(Stored entries)
▼

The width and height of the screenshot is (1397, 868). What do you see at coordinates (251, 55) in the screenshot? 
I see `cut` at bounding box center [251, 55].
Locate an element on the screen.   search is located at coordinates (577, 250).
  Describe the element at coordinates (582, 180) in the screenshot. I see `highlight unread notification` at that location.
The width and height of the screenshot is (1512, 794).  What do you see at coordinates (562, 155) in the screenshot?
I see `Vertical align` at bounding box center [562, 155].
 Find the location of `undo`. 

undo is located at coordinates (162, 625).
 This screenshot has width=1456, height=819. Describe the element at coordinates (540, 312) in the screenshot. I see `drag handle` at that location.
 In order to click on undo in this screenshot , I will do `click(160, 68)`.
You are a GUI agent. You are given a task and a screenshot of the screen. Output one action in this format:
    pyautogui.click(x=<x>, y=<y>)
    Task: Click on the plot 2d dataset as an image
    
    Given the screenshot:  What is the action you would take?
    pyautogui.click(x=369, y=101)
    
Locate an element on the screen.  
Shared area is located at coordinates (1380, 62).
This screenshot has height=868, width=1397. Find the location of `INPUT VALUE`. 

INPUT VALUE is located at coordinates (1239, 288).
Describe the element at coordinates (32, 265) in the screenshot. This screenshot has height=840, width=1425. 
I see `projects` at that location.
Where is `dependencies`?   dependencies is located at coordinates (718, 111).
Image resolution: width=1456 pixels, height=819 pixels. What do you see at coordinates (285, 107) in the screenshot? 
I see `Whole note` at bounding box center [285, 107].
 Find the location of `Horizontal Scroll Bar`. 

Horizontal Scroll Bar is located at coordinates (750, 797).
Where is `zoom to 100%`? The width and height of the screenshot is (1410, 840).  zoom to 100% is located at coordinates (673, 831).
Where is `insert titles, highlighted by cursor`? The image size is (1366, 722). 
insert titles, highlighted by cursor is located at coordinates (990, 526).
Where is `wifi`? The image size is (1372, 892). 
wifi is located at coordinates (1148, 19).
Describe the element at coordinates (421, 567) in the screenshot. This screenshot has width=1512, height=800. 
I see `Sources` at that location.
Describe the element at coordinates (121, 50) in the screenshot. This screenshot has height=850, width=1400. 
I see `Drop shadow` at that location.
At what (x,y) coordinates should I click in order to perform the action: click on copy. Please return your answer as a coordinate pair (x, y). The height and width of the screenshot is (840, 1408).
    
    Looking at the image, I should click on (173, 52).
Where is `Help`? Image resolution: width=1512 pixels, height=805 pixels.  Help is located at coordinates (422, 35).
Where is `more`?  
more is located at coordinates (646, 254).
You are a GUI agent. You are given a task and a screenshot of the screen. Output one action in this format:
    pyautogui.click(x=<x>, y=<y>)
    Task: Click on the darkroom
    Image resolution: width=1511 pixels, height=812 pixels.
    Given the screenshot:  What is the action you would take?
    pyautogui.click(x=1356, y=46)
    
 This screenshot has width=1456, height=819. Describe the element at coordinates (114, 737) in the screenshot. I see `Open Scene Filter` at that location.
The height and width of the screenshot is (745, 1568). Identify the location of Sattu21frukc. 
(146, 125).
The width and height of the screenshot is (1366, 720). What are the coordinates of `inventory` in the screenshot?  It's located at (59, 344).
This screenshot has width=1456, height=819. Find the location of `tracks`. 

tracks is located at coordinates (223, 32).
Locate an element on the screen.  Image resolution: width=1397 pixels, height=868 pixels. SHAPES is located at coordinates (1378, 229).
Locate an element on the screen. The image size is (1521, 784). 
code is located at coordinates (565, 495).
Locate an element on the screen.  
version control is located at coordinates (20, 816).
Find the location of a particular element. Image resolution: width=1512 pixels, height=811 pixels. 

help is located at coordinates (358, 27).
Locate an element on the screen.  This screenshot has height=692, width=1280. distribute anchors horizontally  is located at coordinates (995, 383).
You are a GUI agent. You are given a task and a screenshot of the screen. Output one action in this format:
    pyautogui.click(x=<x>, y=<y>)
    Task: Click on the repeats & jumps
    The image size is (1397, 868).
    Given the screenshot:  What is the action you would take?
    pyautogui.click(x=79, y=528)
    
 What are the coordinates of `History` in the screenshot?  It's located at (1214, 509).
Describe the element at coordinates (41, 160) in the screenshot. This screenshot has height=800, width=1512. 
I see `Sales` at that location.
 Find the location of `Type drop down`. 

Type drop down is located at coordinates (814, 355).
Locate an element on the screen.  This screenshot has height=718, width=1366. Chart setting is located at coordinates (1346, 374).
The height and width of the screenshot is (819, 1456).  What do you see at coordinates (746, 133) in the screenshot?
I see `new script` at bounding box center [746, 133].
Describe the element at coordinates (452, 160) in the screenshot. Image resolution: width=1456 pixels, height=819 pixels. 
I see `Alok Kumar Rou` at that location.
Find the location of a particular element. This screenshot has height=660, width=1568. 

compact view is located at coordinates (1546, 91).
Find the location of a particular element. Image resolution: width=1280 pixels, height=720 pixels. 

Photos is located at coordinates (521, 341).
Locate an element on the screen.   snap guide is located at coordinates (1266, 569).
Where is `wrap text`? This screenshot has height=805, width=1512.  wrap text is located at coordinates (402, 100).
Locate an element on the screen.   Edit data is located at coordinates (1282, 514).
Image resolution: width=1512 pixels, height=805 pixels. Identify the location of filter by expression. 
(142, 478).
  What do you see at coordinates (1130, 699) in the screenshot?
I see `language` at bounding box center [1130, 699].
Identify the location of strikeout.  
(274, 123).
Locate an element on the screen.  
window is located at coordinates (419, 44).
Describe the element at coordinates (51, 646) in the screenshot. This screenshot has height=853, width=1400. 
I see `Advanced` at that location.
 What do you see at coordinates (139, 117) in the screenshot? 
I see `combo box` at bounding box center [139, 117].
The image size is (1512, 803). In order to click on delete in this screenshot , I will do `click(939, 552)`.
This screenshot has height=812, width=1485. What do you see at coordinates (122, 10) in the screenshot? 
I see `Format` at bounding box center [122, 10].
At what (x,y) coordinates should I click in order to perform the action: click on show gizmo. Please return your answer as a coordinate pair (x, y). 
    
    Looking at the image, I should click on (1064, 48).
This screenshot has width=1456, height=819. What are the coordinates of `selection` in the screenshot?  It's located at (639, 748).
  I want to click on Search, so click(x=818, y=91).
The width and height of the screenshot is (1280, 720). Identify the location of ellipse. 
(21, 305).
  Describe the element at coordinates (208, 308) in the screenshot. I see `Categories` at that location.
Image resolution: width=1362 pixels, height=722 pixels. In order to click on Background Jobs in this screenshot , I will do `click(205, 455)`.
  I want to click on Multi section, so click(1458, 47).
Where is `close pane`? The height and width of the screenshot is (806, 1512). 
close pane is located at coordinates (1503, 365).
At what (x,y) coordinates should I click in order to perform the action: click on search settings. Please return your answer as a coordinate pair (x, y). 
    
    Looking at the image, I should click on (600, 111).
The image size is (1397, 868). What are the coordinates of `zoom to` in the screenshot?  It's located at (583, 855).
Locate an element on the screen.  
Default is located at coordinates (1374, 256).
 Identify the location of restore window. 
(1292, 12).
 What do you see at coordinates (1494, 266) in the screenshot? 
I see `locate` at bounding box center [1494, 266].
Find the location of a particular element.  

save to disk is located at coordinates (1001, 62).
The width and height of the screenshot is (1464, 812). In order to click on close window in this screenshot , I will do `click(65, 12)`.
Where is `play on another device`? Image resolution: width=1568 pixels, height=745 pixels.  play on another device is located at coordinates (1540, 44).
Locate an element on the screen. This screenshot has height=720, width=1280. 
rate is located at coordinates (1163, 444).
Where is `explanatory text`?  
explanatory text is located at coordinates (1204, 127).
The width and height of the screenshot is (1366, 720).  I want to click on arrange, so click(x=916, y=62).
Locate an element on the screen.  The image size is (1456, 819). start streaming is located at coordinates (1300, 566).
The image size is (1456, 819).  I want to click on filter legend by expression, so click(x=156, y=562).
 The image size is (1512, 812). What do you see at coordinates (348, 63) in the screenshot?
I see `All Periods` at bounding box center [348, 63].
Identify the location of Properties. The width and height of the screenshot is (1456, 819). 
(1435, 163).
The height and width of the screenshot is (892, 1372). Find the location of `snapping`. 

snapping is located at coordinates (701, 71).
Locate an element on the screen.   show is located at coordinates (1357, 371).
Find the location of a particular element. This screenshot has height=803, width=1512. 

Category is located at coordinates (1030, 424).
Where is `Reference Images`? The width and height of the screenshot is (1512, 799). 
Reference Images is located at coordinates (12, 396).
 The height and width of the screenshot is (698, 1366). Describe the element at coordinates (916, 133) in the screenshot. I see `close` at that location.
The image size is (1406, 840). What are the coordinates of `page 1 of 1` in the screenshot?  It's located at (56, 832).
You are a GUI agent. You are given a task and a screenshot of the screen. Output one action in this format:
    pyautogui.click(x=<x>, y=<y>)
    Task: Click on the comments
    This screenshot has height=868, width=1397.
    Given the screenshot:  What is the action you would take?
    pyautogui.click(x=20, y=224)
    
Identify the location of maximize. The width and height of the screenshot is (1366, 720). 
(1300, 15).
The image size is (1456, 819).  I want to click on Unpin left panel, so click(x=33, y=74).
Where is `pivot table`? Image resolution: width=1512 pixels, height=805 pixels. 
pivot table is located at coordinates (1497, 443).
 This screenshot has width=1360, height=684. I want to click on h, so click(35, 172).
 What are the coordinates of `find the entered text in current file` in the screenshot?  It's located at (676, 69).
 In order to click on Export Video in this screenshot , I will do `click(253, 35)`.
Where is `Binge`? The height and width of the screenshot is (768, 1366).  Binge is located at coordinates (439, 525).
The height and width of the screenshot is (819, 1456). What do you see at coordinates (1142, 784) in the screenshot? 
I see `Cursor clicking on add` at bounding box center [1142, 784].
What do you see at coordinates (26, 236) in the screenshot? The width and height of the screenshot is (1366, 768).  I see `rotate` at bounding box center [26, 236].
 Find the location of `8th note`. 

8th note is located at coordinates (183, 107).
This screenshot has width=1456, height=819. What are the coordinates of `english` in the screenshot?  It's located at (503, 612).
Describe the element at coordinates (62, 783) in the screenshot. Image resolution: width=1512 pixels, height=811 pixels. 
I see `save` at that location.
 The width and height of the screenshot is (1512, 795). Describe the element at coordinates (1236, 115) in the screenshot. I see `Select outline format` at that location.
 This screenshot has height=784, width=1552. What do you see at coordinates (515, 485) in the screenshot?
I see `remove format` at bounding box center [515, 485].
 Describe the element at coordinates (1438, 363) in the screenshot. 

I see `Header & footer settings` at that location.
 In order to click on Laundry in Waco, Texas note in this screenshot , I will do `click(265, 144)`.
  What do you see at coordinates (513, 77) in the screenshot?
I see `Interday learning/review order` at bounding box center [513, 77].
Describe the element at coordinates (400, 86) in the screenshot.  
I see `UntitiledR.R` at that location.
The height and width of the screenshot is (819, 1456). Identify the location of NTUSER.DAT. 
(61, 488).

▲

▶ **PROBLEM REQUIREMENTS**:
Retype, without any change, the lines of the records that begin at the line containing "The width and height of the screenshot is (1512, 794)." and end after the line containing "center [562, 155].".

▶ **ANSWER TO THE PROBLEM**:
The width and height of the screenshot is (1512, 794).  What do you see at coordinates (562, 155) in the screenshot?
I see `Vertical align` at bounding box center [562, 155].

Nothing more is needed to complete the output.